RECORDS FOR THE TASK Block Start

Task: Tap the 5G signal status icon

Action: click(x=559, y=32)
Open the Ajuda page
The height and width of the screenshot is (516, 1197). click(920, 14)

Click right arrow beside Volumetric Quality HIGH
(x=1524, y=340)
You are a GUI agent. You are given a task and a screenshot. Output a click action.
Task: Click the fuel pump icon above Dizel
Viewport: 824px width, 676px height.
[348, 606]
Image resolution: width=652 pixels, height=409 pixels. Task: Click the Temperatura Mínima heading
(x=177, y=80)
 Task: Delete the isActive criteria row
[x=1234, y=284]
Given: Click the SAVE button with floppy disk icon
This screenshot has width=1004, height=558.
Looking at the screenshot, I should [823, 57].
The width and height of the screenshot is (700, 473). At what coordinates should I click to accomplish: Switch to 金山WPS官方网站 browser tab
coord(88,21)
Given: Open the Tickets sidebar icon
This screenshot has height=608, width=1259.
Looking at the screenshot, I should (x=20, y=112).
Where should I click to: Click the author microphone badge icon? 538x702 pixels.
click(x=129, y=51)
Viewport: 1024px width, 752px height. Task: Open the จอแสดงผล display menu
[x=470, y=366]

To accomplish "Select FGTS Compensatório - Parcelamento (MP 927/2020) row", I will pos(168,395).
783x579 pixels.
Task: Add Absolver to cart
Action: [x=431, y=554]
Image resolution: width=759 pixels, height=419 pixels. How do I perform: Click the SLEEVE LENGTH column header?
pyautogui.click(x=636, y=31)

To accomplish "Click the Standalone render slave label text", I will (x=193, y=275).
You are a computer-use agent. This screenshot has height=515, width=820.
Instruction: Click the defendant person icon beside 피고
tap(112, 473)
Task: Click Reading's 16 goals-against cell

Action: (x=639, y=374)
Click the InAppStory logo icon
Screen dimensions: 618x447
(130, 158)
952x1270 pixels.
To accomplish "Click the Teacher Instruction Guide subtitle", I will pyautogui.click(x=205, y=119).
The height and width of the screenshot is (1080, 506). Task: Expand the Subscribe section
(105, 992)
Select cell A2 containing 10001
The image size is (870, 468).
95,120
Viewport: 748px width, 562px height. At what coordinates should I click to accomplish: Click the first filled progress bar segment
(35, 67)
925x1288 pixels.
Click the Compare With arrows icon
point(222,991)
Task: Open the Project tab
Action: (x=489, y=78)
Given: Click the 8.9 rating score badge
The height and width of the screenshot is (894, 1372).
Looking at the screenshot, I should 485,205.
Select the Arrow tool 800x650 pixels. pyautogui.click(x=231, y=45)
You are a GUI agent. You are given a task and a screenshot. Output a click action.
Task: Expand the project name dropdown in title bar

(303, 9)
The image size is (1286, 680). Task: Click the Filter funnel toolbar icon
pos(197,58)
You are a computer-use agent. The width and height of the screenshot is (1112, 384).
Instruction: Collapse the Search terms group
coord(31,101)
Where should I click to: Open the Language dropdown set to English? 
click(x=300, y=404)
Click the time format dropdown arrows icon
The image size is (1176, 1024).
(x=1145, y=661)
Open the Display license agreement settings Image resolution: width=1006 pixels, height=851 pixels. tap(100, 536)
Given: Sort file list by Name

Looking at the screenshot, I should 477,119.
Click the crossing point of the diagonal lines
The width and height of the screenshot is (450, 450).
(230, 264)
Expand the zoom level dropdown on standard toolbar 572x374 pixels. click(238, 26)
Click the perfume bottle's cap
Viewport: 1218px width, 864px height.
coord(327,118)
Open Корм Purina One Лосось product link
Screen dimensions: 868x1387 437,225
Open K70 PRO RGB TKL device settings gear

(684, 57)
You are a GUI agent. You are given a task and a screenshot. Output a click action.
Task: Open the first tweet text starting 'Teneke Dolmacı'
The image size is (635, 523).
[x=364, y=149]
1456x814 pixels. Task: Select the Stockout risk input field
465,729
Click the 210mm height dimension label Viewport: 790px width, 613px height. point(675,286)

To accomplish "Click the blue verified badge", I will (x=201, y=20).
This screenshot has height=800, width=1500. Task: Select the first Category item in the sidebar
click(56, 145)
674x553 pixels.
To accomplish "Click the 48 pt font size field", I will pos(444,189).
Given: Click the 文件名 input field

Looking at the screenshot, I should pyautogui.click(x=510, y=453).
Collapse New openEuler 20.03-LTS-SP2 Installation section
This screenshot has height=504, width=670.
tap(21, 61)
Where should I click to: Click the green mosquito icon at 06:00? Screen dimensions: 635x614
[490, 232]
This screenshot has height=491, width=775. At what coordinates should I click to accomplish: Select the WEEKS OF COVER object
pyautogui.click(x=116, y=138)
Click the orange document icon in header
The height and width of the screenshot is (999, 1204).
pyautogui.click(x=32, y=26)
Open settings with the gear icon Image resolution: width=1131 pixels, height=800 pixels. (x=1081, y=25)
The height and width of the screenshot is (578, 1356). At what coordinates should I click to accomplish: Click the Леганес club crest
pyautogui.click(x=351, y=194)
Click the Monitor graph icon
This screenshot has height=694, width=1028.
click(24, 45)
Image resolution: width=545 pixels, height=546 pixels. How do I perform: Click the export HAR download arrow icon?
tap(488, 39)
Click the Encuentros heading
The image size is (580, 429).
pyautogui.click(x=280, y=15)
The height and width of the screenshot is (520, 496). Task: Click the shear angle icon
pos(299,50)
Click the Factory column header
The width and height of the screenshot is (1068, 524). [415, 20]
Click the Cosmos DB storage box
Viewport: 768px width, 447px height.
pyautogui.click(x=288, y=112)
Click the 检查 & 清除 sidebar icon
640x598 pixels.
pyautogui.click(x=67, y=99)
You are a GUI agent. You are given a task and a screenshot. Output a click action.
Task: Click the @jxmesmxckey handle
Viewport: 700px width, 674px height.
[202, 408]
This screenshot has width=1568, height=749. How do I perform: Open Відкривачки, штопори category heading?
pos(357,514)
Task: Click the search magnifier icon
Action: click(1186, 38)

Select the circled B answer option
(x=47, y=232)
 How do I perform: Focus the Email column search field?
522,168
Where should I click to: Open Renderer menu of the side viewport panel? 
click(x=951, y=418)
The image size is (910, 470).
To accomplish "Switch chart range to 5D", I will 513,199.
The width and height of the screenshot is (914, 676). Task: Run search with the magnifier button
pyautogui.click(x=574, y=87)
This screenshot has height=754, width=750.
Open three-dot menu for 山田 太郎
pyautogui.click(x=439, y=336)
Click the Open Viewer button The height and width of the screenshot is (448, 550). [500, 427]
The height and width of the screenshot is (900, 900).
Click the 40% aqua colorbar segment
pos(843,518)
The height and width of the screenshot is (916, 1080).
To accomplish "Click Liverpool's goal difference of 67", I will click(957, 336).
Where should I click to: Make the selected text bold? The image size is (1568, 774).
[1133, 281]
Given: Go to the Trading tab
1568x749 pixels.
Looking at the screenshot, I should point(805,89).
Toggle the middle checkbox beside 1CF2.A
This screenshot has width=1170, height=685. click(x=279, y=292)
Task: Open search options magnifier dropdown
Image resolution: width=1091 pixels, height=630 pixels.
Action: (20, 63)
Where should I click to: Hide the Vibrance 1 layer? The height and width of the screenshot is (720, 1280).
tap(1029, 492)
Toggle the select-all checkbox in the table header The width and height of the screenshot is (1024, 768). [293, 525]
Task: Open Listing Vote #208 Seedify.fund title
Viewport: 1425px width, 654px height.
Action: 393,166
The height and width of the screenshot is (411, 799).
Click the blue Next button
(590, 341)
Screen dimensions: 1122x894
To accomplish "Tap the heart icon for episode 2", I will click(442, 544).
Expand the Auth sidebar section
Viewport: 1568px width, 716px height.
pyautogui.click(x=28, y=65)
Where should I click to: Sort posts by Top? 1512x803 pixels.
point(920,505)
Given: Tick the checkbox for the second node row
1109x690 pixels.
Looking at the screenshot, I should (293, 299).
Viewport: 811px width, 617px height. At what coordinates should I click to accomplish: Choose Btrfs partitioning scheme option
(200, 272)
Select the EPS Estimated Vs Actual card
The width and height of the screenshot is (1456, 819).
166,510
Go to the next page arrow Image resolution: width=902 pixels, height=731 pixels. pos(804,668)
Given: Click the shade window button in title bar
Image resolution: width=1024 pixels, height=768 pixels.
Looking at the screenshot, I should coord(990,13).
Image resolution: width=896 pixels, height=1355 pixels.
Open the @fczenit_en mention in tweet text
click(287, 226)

RECORDS FOR THE TASK Block End

If a line in the entries above holds the word "label", count it; then report the total alone.

YOUR SOLUTION:
2